Mortality charges are the cost of your life insurance cover. The insurer calculates these based on your age, gender, sum assured, and policy duration. Since the insurer is taking on the risk of paying out a death benefit, these charges compensate for that risk. They increase as you get older.
Fund management charges cover the cost of managing and allocating your invested money into the funds you’ve chosen. IRDAI caps the maximum percentage an insurer can charge for fund management.
Policy administration charges are ongoing fees for maintaining your policy, including recordkeeping, sending you periodic statements, and processing premium reminders.
Beyond these core charges, you may also encounter fees for partial withdrawals, premium redirection (changing how future premiums are allocated across funds), adding riders (optional add-on covers like critical illness or accidental death), and top-up payments.

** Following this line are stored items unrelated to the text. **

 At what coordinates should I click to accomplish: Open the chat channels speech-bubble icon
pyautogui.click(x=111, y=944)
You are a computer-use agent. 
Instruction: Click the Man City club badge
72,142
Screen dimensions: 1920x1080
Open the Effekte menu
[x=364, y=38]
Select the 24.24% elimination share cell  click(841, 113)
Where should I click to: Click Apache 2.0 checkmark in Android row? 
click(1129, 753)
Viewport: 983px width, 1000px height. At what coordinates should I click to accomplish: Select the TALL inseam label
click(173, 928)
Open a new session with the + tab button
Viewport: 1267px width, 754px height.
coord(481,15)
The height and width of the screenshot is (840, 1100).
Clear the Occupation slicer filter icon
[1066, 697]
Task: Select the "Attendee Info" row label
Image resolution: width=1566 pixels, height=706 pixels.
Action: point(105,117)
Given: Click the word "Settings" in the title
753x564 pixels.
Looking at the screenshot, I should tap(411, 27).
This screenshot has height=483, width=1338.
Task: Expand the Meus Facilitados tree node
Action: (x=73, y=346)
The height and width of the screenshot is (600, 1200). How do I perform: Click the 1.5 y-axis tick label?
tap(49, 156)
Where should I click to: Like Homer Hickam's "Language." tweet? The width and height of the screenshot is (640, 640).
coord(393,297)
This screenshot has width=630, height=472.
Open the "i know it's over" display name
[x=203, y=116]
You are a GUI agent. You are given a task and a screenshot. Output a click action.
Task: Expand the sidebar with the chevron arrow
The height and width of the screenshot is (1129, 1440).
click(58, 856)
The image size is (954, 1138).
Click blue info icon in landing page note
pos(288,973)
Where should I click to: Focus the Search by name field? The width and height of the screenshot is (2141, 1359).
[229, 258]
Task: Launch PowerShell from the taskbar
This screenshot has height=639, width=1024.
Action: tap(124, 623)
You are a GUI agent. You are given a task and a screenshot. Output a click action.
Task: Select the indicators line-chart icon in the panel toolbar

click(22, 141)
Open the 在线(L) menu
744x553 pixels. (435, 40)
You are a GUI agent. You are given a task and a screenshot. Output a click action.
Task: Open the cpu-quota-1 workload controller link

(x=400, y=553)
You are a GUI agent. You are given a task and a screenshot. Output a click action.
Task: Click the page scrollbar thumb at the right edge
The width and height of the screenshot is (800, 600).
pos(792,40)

If you surrender the policy early, discontinuance charges apply, which can take a meaningful bite out of your fund value.
The Five-Year Lock-In Period
IRDAI mandates a five-year lock-in period for all ULIPs. During these first five years, you cannot withdraw your money, either partially or fully. If you stop paying premiums or surrender the policy before the lock-in period ends, the insurer deducts discontinuance charges from your fund value, transfers the remaining amount to a “discontinuance policy fund,” and only releases it to you after the five-year mark.
Once the lock-in period is over, you have more flexibility. You can make partial withdrawals if you need liquidity, or you can surrender the policy entirely and receive the fund value as of the surrender date. Most ULIPs have policy terms of 10, 15, or 20 years, so surrendering right after the lock-in period means you’re exiting well before maturity.
Tax Treatment
Premiums paid toward a ULIP qualify for tax deductions under Section 80C of the Income Tax Act, subject to the overall limit for that section.
For the maturity proceeds, the rules changed significantly with the Finance Act, 2021. If your annual premium stays below ₹2.5 lakh across all ULIP policies you hold, the maturity amount remains tax-free. But if your premium exceeds ₹2.5 lakh in any year during the policy term, or if you hold multiple ULIPs and the combined annual premium crosses that threshold, the maturity proceeds become taxable as long-term capital gains (LTCG) at 10%. This rule applies to policies issued on or after February 1, 2021.
One important exception: if the maturity proceeds are paid out because of the policyholder’s death, they remain completely tax-free regardless of the premium amount.
Who ULIPs Work Best For
ULIPs suit people who want life insurance and market-linked investing in one product and are comfortable locking up their money for at least five years, though ideally much longer. The front-loaded charge structure means short-term returns are often underwhelming, but over 10 to 15 years, the impact of those early charges gets diluted and the tax-free switching benefit becomes more valuable.
If you’re someone who wants to keep insurance and investment completely separate, or if you need liquidity within the first five years, a combination of a term insurance plan and standalone mutual funds will typically give you more control and transparency over costs. But for investors who value the discipline of a bundled product and the ability to rebalance across asset classes without tax consequences, a ULIP can be a practical long-term tool.